Benefits of Strength Training

Heart-healthy exercise and eating well are two pillars to good health. Getting your heart rate up and keeping it there for several minutes will help to strengthen this all-important muscle and make it work more efficiently. Your stamina will increase and you will find it easier to fight viral infections, such as colds or the flu.

Engaging in aerobic exercise also causes your body to release endorphins, which give your mood a boost. Doing so will also help you to live longer, so do make sure that you are walking, running, swimming, cycling or doing a similar activity regularly.

Aerobics are good for your health and fitness, but you also need to add a strength training routine (Pilates is a good example) to your exercise plans to help you build lean muscles and burn body fat. Losing muscle mass is a natural part of the aging process – unless you are performing strength training activities. Omitting this step from your fitness plan means that the amount of body fat you are carrying will increase over time. Carrying it around puts a strain on your heart and is a risk factor for heart disease, stroke and diabetes.

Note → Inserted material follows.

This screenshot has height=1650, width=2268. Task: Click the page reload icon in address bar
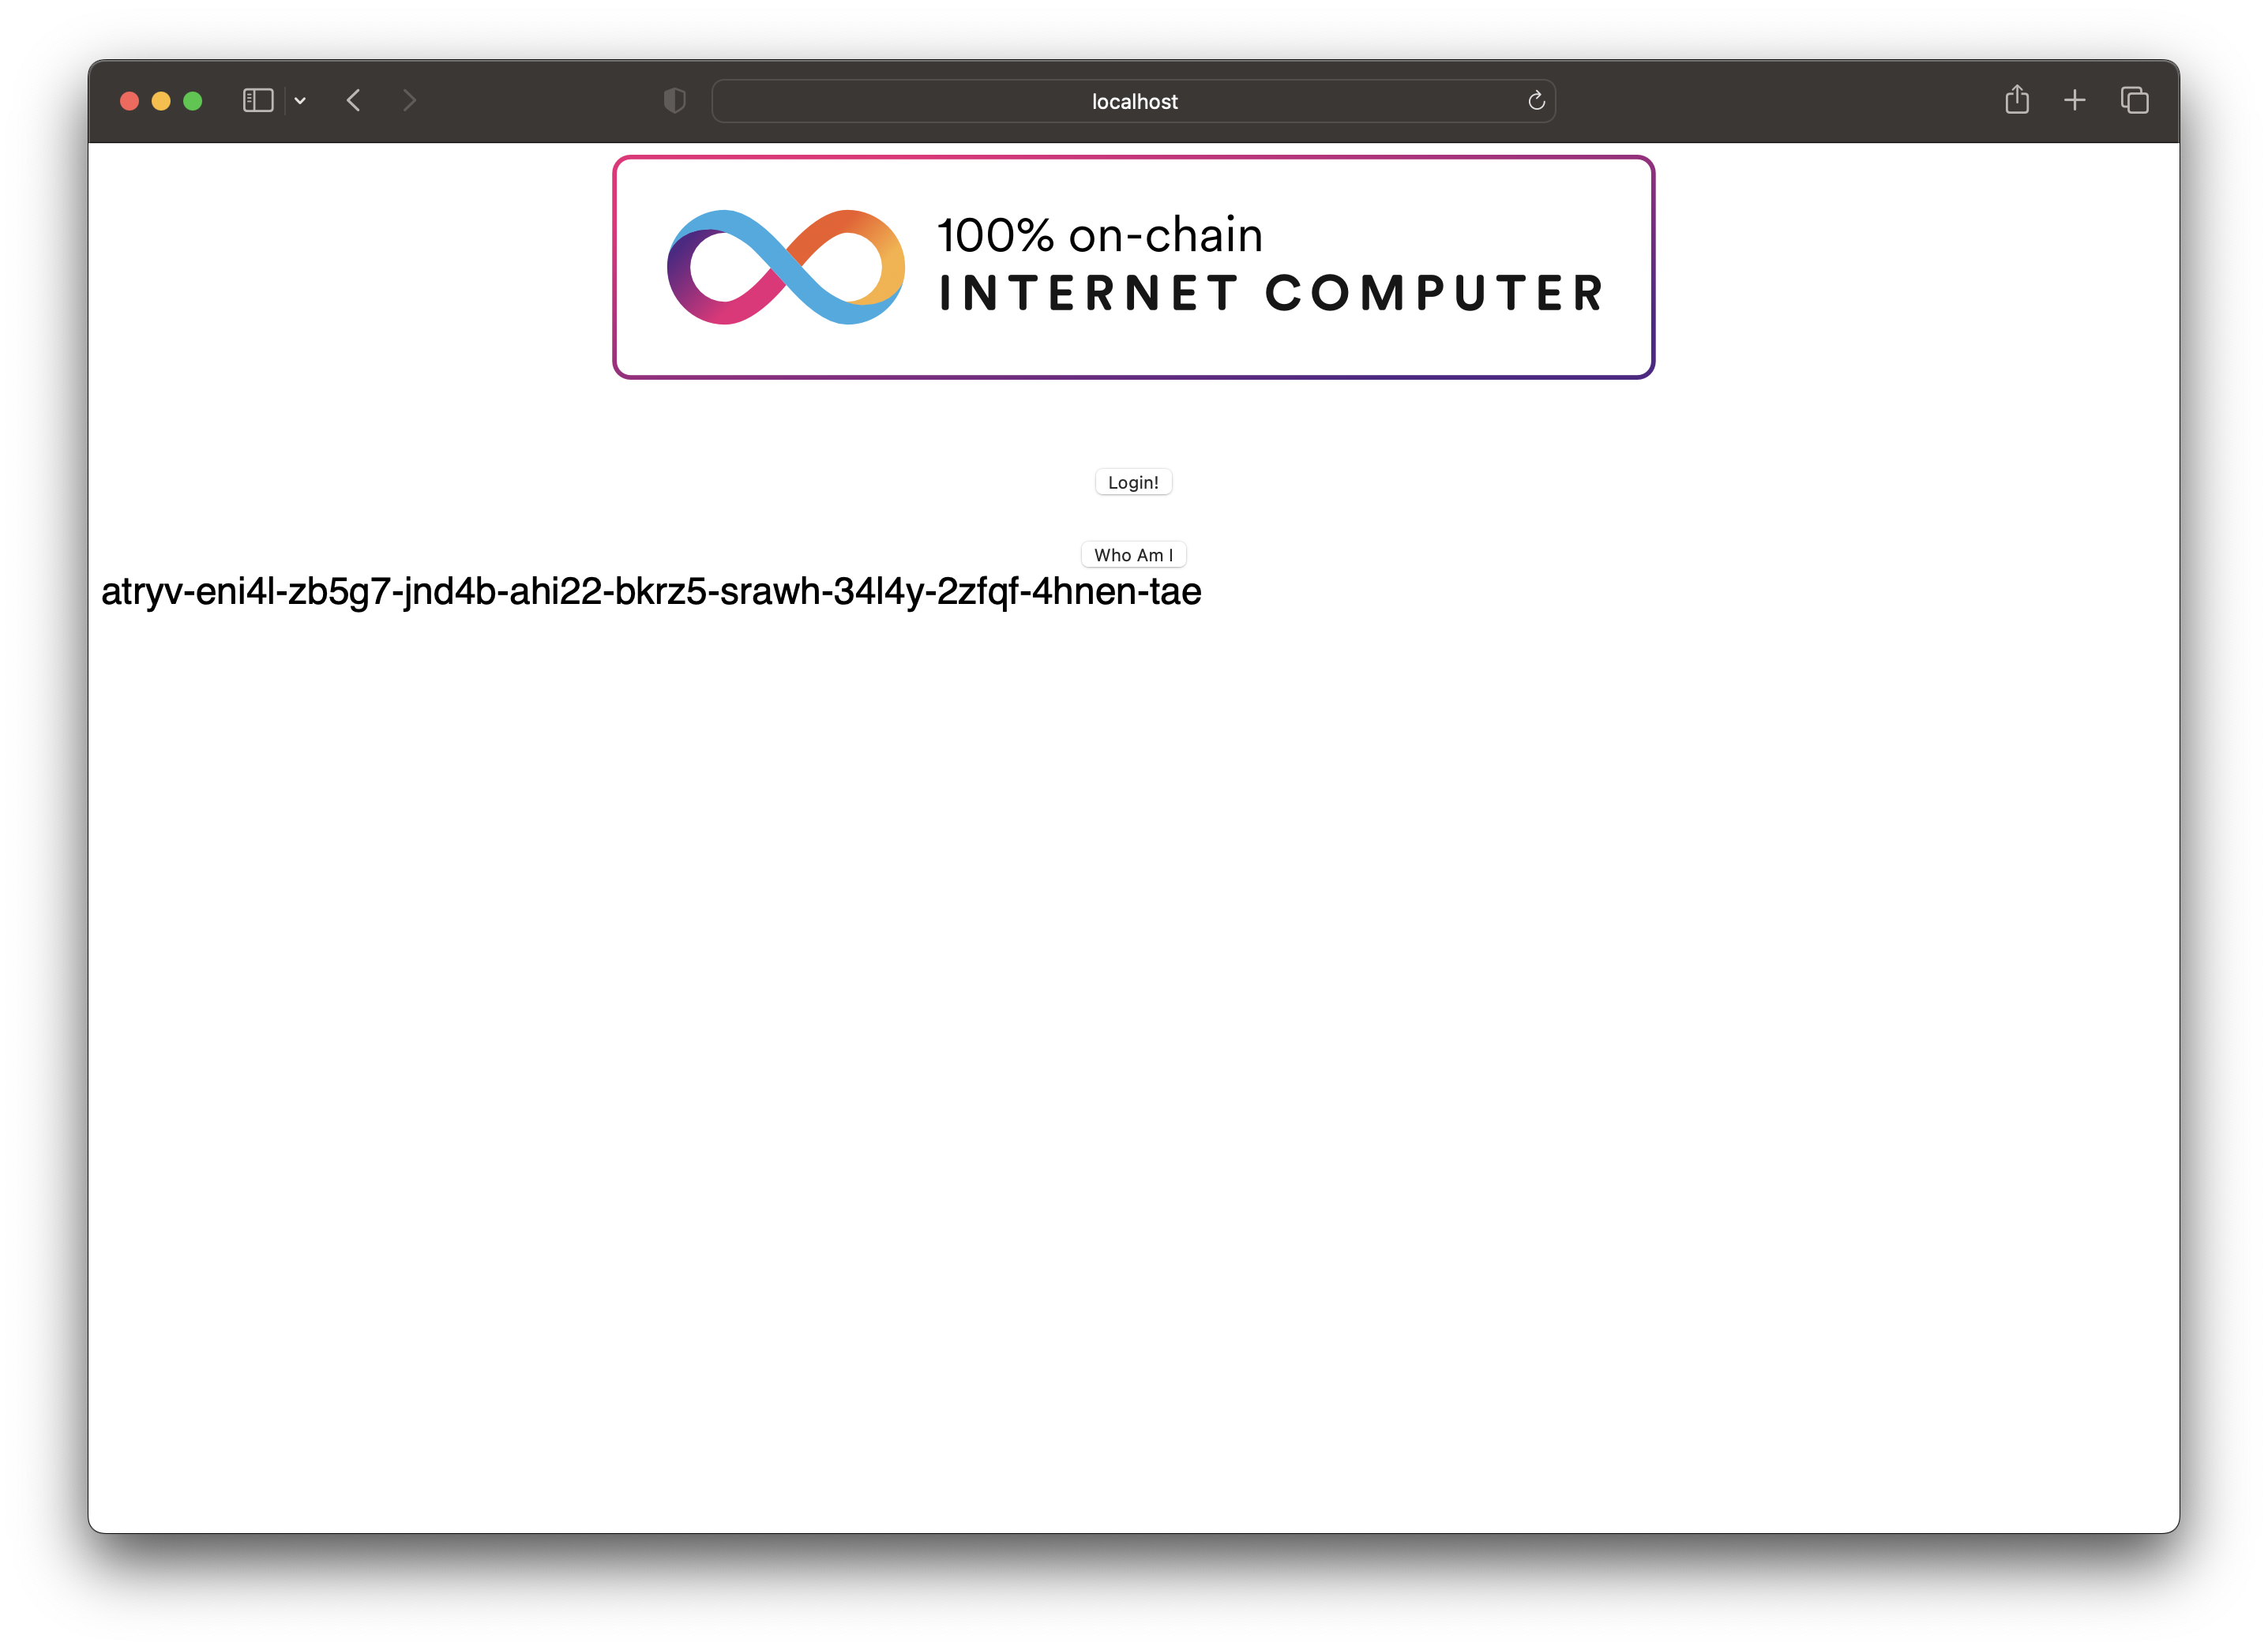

Other Ways Strength Training Helps You

  • When you add strength training to your fitness routine, you are putting stress on your bones. This is an excellent strategy for strengthening them, since it helps to increase bone density and lower the risk of osteoporosis.
  • If your goal is to keep your weight down, strength training can definitely help you do to so. As your muscle mass increases, your body is able to burn calories in a more efficient manner.
  • Building muscle also helps you to protect your joints, which lowers your risk of injury. It also helps with your ability to balance, which may mean being able to remain independent longer as you age.
  • Your stamina will increase as you continue with your strength training routine. Being able to combat fatigue will make the activities that pack your already-full schedule much less daunting.
  • You may also find it easier to focus if you engage in strength training. The results of some studies have suggested that older adults who do this type of activity have an increased attention span.
  • If you are living with a chronic condition, you may be able to get symptom relief by performing strength training. People with back pain, arthritis and osteoporosis can benefit from doing so. Exercise can be used as part of an overall treatment plan to deal with depression as well.

Before you start a strength training routine, check with your doctor to make sure that you are healthy enough to exercise. You will also want to ask about any restrictions that you need to keep in mind when you are doing so.

Weight Training for Women: Facts You Need to Know

Cardiovascular exercise for heart health is an important part of getting and staying fit, but women shouldn’t ignore weight training as a way to help them meet their goals of having a strong, healthy body.

Fear of Bulking Up

One of the major reasons women shy away from deciding to work out with free weights or use an exercise machine like a treadmill or a stairclimber is that they are afraid of bulking up. Incorporating weight training into your exercise machine won’t make you look like The Hulk; instead, it helps you to develop lean muscle.

Men build muscle when they use weights due to the higher level of testosterone in their bodies. Women have some of this hormone in their system, but not enough that they will develop muscle in the way that a man does.

Women who are working out with weights should keep the number of sets low. Doing four or five sets per muscle group with seven or eight reps per set will give you a great workout without overstraining.

Concern About Free Weights

Women can definitely use free weights when working out. This option gives a better range of movement than you would get if you were using an exercise machine. If your goal is to work your muscles more efficiently, then incorporate free weights into your routine.

Exercise machines are a safer choice if you have been injured in the past or you are new to working out. The range of movement available with a machine is controlled, and as long as you are using a weight that is challenging without being too heavy, the risk of injury is low.

To get started with free weights, book a session or two with a personal trainer. He or she can suggest some exercises for you to start with, as well as the right level of weights to use.

Stick with It

You can go to the gym, consult with a personal trainer and make a plan for working out with weights. It won’t do you any good if you don’t stick to it. Start slowly, with relatively light weights and make sure you give your body at least one rest day in between strength training sessions. In addition to building strength and conditioning your heart, remember that exercise can lower triglycerides and cholesterol too.

Weight training for women can help you to build lean muscle and improve your appearance. The changes won’t happen overnight, but if you stick to your routine, you will start to see results within the first few weeks. This early success will motivate you to continue with this important part of getting and staying fit.